About this task>
Answer these questions from the text below about Kaluuya's acting career.
1. In which 2015 thriller did Kaluuya play an FBI Agent?
2. Who played opposite him in "Fifteen Million Merits"?
3. Which award did he receive in 2018?

Text for analysis>
###

Between 2011 and 2013, Kaluuya appeared in several short films, most notably in Daniel Mulloy's Baby, which premiered at the Sundance Film Festival, and went on to win the Best Short Film Award at the Edinburgh International Film Festival, as well as the Best Short Film Award at the British Independent Film Awards. In 2011, he appeared in the sequel to the 2003 film Johnny English, titled Johnny English Reborn, as Agent Tucker. Also in 2011, he played the role of Mac Armstrong in BBC3's supernatural drama series The Fades. In 2013, he appeared in the superhero comedy film Kick Ass 2. In 2015, he portrayed an FBI Agent in Denis Villeneuve's thriller film Sicario.

Kaluuya played one of the lead characters opposite Jessica Brown Findlay in "Fifteen Million Merits", an episode of the anthology series Black Mirror, for which he received positive reviews from critics. The episode originally premiered on Channel 4 in 2011, but gained popularity after it was subsequently released on Netflix in the United States. It was his performance in Black Mirror that attracted the attention of Jordan Peele, who later cast him in Get Out, which proved to be his breakthrough role.

Kaluuya's performance in Get Out, which was released in cinemas on 24 February 2017, attracted significant critical acclaim. Steven Gaydos of Variety wrote that "the terror, tension, humor, and fury of this powerfully effective cinematic balancing act all rests on the shoulders of this brilliant young British actor who communicates universal anxieties without ever losing the essential home address of his beleaguered African-American hero." Richard Lawson of Vanity Fair called Kaluuya's performance a "masterful, telling piece of acting." For his performance, he received numerous accolades, including an Academy Award nomination for Best Actor. He also received nominations for a BAFTA Award, Critics' Choice Award, Golden Globe Award, and SAG Award for his role. In 2018, he received the BAFTA Rising Star Award.

In December 2016, Kaluuya was cast in the Marvel Cinematic Universe film Black Panther. The film was released on 16 February 2018, in the United States. Kaluuya also had a large role in the heist film Widows (2018), and starred in the road trip/crime movie Queen & Slim (2019), opposite Jodie Turner-Smith.

###

Information provided>
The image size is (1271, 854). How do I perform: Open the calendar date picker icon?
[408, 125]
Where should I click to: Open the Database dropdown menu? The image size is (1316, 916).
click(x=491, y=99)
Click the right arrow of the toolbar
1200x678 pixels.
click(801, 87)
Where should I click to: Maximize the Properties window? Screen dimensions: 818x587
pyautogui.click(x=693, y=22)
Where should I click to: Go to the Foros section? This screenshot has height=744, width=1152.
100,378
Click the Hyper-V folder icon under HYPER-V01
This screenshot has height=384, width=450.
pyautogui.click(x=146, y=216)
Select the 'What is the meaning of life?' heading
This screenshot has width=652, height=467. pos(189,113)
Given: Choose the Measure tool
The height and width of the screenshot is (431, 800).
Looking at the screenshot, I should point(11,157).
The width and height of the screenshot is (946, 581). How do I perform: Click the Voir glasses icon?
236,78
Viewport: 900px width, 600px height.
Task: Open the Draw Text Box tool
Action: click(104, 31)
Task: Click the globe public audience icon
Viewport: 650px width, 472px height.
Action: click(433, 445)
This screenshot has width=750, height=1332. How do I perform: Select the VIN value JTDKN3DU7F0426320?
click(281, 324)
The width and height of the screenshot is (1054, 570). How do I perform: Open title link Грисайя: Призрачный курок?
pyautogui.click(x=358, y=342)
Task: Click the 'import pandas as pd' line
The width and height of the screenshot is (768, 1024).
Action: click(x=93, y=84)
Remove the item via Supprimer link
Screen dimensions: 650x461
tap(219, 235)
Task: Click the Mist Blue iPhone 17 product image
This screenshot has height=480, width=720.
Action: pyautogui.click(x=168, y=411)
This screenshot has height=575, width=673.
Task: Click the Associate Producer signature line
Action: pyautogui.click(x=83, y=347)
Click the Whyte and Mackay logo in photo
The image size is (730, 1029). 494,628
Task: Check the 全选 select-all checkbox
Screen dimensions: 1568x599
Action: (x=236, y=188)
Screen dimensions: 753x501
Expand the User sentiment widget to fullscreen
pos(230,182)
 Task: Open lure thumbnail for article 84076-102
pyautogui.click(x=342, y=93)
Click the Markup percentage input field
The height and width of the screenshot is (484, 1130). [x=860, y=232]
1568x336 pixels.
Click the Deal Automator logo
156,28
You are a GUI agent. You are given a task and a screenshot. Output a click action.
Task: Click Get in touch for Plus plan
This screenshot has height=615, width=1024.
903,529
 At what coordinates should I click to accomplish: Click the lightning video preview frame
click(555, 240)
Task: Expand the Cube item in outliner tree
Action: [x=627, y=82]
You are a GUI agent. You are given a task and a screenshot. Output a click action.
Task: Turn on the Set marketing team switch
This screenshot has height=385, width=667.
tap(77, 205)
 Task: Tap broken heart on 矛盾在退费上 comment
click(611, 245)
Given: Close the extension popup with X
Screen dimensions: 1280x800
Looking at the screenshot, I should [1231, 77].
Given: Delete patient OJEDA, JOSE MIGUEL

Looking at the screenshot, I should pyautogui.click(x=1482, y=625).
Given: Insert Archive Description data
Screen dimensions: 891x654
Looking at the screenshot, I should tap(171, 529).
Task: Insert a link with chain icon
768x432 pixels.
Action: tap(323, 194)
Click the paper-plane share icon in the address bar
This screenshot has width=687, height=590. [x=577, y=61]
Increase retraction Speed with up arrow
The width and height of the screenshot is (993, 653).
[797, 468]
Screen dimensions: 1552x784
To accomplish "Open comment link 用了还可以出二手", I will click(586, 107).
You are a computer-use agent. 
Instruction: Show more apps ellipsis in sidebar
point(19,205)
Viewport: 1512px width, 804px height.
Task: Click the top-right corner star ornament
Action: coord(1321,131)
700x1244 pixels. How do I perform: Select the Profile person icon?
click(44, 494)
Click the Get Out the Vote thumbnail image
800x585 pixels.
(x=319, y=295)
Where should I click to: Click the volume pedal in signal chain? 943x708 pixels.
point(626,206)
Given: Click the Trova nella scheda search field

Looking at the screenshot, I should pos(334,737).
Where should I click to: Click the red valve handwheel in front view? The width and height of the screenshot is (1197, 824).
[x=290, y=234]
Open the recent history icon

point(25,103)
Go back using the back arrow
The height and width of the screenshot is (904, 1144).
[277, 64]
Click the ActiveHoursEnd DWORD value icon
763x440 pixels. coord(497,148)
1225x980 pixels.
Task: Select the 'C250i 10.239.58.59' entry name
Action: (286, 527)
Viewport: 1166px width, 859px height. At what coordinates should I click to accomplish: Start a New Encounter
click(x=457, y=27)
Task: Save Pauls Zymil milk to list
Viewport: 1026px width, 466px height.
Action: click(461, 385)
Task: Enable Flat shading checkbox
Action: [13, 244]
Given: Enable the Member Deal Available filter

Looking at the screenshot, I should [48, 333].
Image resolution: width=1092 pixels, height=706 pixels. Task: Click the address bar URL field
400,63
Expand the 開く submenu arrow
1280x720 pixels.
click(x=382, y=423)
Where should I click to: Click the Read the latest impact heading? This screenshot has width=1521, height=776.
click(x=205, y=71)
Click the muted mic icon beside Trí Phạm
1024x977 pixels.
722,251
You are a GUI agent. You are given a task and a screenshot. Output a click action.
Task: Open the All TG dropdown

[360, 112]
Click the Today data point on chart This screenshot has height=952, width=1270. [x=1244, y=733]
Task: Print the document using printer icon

###

Answer box>
1. Sicario
2. Jessica Brown Findlay
3. The BAFTA Rising Star Award